Abyss
7.3
Abyss

Film de James Cameron (1989)

Les problèmes que posent un film comme Abyss peuvent être pris de deux façon différentes : dans la première hypothèse (mode politique des auteurs ON), James Cameron est un visionnaire qui, pour pouvoir s’exprimer pleinement au sein de budgets conséquents, doit sacrifier aux exigences du cahier des charges du blockbuster, avec le lot de scories, de poncifs et de lourdeurs que cela entraîne inévitablement. Dans la deuxième, James Cameron est simplement un représentant du divertissement américain et il faut faire avec, parce qu’il a un peu de talent.


Abyss sort un an après Le Grand Bleu, et partage avec lui cette fascination pour les grands fonds magnifiés par de nouvelles prises de vues favorisant l’immersion du spectateur : vaste, vertigineux, effrayant et fascinant, ce monde inconnu est riche de promesses, qu’il s’agisse d’une romance adulescente d’un homo delphinus ou d’une réécriture, comme ici, du Jour où la terre s’arrêta version aquatique.
###
Consignes »
- a) Répondez aux questions suivantes à partir de la critique d'Abyss.
(i) En quelle année le film est-il sorti ?
(ii) Quel film est sorti un an avant Abyss ?
(iii) De quel film Abyss propose-t-il une réécriture en version aquatique ?
- b) Écrivez la suite de la critique d'Abyss en reprenant juste après sa dernière phrase.
Les enregistrements proviennent d'une source distincte.
###
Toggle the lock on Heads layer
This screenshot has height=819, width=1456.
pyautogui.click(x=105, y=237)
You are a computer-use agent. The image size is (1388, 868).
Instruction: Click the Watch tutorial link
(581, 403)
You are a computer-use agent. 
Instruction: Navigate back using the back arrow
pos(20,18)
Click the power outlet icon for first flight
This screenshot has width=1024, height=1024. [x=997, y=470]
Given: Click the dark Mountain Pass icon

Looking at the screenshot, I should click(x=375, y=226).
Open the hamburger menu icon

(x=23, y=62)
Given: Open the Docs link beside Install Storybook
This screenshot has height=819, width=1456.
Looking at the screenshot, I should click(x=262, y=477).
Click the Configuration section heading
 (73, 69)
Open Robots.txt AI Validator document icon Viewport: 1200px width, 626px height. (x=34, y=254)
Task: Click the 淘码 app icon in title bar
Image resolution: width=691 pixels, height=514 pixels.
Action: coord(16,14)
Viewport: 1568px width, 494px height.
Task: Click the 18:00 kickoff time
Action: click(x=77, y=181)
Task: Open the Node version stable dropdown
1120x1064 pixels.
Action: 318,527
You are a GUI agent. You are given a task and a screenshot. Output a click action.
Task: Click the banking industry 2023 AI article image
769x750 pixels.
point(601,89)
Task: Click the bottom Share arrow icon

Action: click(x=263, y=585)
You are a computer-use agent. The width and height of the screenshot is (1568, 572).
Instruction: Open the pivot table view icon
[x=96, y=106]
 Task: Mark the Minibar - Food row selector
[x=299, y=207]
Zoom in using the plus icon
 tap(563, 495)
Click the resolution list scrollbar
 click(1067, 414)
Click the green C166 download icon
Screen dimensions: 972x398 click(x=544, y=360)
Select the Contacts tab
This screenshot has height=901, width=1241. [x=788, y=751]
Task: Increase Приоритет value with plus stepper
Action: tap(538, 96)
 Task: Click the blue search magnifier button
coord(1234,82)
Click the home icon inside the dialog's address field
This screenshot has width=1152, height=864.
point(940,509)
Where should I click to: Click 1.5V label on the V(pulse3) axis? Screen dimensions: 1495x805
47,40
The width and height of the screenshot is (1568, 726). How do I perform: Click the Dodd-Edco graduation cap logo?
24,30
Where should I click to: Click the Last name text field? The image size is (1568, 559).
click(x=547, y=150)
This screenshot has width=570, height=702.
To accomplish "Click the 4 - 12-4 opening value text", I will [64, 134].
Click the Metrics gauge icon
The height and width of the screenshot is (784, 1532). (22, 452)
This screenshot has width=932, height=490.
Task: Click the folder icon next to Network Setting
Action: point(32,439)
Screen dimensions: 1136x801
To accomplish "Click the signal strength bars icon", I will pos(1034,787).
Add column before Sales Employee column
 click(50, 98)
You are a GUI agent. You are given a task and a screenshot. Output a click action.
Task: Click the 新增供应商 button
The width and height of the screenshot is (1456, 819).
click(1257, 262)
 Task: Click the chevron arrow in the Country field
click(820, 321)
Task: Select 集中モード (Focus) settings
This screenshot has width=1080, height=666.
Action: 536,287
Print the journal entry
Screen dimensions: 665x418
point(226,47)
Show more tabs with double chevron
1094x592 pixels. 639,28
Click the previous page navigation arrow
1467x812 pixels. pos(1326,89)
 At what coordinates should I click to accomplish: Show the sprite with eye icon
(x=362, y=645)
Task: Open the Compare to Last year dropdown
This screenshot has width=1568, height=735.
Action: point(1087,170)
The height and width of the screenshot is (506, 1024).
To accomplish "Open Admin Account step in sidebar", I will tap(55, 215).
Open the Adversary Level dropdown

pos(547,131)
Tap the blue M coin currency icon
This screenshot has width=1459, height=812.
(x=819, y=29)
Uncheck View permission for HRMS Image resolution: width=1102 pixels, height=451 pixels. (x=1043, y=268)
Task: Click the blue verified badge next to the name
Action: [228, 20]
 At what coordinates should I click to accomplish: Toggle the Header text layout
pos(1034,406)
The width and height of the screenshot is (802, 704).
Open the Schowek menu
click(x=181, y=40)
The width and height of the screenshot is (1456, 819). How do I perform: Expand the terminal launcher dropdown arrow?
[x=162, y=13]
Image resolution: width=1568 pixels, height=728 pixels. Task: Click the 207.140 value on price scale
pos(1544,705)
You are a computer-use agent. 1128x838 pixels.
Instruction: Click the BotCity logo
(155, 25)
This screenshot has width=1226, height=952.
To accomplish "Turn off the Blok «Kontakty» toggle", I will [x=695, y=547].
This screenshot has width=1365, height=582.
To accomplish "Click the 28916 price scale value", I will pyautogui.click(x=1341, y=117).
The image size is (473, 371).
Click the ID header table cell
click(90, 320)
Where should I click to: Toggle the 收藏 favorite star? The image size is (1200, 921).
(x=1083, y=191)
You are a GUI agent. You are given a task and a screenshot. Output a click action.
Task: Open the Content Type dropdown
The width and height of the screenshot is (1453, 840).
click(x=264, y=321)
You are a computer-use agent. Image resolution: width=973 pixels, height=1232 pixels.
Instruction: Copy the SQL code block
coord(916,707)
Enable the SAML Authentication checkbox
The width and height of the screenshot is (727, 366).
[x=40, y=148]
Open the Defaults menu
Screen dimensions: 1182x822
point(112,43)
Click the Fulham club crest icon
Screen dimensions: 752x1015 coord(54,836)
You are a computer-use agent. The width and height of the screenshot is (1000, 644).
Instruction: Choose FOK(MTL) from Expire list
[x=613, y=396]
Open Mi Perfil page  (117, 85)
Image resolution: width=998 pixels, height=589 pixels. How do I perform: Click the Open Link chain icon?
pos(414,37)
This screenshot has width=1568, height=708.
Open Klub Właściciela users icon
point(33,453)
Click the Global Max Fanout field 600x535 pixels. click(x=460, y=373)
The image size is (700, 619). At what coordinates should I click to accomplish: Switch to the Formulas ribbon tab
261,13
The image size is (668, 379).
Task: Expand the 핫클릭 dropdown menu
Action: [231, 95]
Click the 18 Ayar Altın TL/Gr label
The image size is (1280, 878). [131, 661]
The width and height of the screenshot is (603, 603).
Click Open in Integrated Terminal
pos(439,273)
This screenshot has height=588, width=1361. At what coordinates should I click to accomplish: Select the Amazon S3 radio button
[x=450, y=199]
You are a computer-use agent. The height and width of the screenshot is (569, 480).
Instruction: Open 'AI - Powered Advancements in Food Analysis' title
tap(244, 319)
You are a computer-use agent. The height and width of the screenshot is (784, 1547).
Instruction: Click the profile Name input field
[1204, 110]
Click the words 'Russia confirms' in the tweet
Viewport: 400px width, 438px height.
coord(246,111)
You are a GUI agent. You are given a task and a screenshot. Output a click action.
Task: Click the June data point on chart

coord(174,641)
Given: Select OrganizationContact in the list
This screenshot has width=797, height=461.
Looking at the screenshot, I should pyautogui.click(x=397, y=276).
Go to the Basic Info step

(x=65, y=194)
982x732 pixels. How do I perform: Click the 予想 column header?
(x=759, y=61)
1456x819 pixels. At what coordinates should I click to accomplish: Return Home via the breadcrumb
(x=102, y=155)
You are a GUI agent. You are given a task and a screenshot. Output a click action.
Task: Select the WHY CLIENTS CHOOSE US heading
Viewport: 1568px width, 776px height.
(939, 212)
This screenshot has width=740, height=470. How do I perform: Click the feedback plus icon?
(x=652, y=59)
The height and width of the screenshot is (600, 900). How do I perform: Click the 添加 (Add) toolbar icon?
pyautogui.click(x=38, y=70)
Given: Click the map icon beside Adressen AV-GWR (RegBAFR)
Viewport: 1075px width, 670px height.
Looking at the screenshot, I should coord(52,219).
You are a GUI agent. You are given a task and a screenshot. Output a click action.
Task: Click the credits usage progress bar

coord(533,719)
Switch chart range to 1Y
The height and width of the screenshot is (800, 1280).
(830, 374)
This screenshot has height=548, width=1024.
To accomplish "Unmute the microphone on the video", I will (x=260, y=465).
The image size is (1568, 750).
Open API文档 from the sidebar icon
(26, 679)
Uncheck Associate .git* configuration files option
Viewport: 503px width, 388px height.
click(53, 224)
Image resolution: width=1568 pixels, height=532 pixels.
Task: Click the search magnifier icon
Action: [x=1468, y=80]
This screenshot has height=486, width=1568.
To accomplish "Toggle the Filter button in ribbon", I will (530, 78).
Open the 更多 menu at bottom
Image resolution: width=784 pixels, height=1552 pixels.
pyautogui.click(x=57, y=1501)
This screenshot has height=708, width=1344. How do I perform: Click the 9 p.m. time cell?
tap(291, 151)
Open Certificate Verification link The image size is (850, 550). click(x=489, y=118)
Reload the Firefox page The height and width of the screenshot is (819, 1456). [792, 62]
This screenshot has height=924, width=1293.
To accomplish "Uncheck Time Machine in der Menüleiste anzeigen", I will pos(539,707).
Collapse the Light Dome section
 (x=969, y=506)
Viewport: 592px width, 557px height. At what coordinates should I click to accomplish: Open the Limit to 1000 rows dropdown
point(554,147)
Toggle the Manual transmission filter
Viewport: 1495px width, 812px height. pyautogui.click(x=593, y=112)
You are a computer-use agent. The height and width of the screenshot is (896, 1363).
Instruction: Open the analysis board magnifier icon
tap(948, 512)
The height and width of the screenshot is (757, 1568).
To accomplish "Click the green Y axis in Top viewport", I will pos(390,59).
###
Réponses rédigées »
- a)
(i) 1989.
(ii) Le Grand Bleu.
(iii) Le Jour où la terre s'arrêta.

- b)
Les conditions de production, dans un gigantesque bassin d’une ancienne centrale nucléaire, épiques comme il se doit, à une époque où la CGI n’était qu’une option d’exception, firent beaucoup parler et accentuèrent les attentes d’un public friand de grosses machines, alimentant le storytelling d’une promo qui n’existe plus aujourd’hui, où la post production dans des fermes d’unités centrales excède la durée du tournage. Et il faut bien avouer qu’un frisson subsiste aujourd’hui encore au visionnage de ces prises de vues sous-marines, de cette vigueur avec laquelle Cameron filme les espaces clos, dans la droite lignée de son précédent Aliens.


Abyss est un beau film, qui prend son temps pour développer une atmosphère et matérialiser à l’image la pression des profondeurs : de ce point de vue, la durée est justifiée, et le talent du cinéaste indéniable, favorisant l’émergence, dans cette ivresse claustrophobe, du surnaturel de la SF. Ce n’est pas un hasard si le trip final emprunte pas mal au 2001 de Kubrick, que ce soit par les effets luminescents ou les reflets sur le casque du voyageur.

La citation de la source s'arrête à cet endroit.